Monday, 28 January 2013

Simulating Metagame Evolution and PT Return to Ravnica

The tl;dr

Generally:
  • Beating the most popular deck is overrated
  • If your goal is winning the tournament (as opposed to top 8ing or doing well generically) then the optimal strategy may be very different.
For PT: RTR
  • Eggs was the best deck in round 1.
  • Poison was the best deck in round 10 of modern.
  • Scapeshift, Robots and UW were worse then you know

Table of Contents

  1. Introduction
  2. The Rock Paper Scissors Example (Mascoli 2012)
  3. PT: RTR
    3.1 Relevant Assumptions
    3.2 Simulation Results
    3.3 Theoretical Results (to be updated at a later date)
    3.4 Final Notes

1. Introduction

Ask ten pros and you will get ten answers on how and whether you should metagame. However, almost all of us (or if I choose to keep it real “them”) are answering mostly based on experience and intuition. Until recently I thought that was fine. The truth is far more interesting.

Chris Mascoli (check Gatheringmagic.com) recently published an article on metagaming and magic which was the entire impetus for the work I have done here. In the comments surrounding the article Mike Flores was credited with coming up with some ancient work which originally exposited on the idea. I hope to build on what they have started.

I am going to try and give more explanation, do more theoretical work (as opposed to pure simulations) and finally apply it to the most recent pro tour. The conclusions are hopefully interesting and unobvious enough to be worth devoting a mammoth post to. The program I used to simulate the results was created completely independent from Chris’ work and this conveniently provides me a way to test the validity of the program (assuming Chris’ work was also correct).

I summarize the key insights in Metagame Rules that are bolded below.

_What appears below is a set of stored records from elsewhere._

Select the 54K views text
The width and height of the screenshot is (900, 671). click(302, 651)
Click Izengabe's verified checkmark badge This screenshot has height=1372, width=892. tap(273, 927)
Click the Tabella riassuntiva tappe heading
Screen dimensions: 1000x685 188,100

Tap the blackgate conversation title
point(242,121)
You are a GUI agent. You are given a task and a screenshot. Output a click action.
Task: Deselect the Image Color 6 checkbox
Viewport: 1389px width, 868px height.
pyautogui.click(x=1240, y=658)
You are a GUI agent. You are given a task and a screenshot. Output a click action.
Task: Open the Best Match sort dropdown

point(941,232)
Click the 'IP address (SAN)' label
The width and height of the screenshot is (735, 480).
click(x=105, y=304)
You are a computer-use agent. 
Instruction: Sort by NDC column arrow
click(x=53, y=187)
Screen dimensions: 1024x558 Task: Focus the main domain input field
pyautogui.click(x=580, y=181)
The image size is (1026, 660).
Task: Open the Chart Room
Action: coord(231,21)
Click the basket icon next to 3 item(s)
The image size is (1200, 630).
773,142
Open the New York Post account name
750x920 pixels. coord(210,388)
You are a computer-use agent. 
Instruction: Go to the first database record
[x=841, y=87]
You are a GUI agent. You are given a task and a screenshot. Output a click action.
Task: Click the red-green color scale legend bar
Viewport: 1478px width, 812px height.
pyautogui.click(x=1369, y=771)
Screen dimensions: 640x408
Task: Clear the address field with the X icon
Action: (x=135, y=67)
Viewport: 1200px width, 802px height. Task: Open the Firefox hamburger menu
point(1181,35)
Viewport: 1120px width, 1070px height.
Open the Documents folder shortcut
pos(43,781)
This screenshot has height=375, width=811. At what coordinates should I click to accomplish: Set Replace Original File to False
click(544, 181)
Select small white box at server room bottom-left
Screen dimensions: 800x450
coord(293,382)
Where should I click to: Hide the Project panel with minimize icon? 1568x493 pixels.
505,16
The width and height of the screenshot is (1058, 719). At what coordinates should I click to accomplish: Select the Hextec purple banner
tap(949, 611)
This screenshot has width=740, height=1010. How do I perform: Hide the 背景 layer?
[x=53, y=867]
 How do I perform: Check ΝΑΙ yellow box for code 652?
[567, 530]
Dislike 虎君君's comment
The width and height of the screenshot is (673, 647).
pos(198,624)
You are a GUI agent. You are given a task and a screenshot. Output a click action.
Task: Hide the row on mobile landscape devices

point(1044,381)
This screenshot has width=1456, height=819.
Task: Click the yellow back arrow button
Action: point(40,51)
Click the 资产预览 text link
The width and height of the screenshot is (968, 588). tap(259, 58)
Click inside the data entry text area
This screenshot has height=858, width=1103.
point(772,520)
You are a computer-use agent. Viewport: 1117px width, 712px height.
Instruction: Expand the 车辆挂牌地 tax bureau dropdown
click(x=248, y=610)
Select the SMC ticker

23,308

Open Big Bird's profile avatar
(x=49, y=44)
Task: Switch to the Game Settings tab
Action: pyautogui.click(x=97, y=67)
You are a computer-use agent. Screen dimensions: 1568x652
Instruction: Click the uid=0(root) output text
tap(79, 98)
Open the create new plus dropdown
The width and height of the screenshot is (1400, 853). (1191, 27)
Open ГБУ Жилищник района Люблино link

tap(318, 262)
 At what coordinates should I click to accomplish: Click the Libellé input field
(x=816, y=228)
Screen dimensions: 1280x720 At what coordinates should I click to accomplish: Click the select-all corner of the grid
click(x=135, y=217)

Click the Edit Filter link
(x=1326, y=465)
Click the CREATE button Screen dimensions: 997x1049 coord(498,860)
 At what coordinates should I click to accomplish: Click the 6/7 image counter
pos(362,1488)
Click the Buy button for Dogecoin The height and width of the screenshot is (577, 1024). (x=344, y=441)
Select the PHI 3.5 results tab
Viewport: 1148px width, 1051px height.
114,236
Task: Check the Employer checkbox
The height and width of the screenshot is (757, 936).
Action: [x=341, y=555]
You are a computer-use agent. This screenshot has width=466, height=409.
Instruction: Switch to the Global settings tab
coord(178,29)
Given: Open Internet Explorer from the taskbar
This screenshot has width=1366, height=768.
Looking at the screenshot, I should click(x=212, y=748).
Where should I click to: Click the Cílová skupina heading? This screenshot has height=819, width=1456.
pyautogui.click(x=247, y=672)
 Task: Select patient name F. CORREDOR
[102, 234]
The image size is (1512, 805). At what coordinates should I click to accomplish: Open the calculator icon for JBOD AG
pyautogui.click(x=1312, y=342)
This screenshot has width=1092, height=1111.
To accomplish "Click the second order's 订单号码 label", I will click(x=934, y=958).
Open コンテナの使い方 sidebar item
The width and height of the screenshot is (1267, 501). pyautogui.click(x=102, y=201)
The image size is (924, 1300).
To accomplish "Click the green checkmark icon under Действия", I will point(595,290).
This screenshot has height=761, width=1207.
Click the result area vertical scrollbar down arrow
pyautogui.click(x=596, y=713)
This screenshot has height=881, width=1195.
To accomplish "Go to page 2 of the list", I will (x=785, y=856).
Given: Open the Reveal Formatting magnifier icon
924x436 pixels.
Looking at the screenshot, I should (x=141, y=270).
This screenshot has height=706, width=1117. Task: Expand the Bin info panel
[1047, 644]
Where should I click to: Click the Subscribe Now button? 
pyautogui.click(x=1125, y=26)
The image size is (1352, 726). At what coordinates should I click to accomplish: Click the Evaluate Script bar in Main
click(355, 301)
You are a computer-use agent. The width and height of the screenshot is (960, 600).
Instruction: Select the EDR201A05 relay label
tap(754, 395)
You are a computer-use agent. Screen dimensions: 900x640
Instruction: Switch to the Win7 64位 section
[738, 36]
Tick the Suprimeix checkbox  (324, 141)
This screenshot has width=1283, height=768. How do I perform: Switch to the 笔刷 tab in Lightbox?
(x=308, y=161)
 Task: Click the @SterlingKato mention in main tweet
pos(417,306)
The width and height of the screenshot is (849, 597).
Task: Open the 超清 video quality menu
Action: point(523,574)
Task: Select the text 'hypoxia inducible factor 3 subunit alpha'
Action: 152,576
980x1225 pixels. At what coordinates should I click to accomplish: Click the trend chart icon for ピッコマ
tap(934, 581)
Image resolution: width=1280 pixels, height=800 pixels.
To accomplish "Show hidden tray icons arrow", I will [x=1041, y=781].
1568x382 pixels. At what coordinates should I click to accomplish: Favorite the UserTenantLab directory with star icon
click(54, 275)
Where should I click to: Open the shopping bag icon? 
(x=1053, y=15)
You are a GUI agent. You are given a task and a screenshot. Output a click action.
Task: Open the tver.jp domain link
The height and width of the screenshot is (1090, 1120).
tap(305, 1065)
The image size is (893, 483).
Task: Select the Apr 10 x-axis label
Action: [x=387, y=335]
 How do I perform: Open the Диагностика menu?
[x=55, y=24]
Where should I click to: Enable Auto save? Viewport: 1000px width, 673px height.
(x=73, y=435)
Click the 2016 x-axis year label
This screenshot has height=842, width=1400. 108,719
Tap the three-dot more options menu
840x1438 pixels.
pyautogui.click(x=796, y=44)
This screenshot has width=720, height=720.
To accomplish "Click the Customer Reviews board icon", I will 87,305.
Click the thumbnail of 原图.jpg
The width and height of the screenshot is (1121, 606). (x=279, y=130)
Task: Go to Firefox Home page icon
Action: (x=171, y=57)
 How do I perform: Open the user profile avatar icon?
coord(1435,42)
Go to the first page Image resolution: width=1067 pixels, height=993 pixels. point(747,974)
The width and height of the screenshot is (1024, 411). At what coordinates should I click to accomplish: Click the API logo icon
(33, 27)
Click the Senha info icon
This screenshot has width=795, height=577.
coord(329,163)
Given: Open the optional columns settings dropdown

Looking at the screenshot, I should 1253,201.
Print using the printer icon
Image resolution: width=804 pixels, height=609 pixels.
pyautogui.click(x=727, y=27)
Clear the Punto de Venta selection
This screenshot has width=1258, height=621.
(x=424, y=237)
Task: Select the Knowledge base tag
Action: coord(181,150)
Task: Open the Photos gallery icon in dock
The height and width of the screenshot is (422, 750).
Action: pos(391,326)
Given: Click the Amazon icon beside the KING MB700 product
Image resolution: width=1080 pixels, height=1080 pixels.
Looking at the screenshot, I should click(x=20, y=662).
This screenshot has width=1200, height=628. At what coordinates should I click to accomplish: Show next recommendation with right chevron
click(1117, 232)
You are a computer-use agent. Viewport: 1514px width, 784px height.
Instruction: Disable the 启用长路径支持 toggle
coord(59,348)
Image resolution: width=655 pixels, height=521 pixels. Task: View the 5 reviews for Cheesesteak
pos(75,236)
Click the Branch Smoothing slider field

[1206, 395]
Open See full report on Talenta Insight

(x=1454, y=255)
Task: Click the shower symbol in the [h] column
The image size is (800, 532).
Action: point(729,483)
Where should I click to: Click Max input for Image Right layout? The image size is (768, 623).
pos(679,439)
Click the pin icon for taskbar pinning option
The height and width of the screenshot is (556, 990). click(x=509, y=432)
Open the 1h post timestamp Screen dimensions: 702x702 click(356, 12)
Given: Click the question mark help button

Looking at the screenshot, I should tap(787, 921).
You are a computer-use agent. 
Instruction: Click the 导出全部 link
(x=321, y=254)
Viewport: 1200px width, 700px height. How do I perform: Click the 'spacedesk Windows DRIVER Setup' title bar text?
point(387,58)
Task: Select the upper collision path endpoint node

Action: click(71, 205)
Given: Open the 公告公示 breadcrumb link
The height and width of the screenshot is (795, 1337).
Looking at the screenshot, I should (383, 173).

2. Advanced Rock Paper Scissors

Consider a rock paper scissors tournament where you pick one strategy and must play option every round. The tournament is run using with the standard swiss rules and a mirror match is 50/50. What is the optimal deck if the tournament featured 300 players and 8 rounds with the following metagame:
  • 40% Rock
  • 33% Scissors
  • 27% paper
Chart 1. Metagame Shares


Original Metagame

% of Top 8 (Chris)
% of Top 8 (Lucas)
Win % (Chris)
Win % (Lucas)
Rock
40.00%

13.57%
14.85%

13.33%
14.10%
Paper
26.67%

55.43%
53.90%

16.36%
17.70%
Scissors
33.33%

31.01%
31.25%

70.31%
68.20%


I have included both the result of my simulation (1000 trials) and Chris’ so that we can gain a little confidence that the algorithm is working (admittedly using some assumptions). Note the use of 8 rounds (which is incorrect) was a small oversight by Chris but since the example still provides the intuition we are looking for I decided to run with it.
The key results are that:
  • Paper is the best deck for top8ing
  • Scissor is the play if you want to win
Metagame Rule 1: A popular but poorly situated deck will see its metagame share over the course of the tournament. The top situated decks start to become over-represented relative to initial popularity. The metagame evolves.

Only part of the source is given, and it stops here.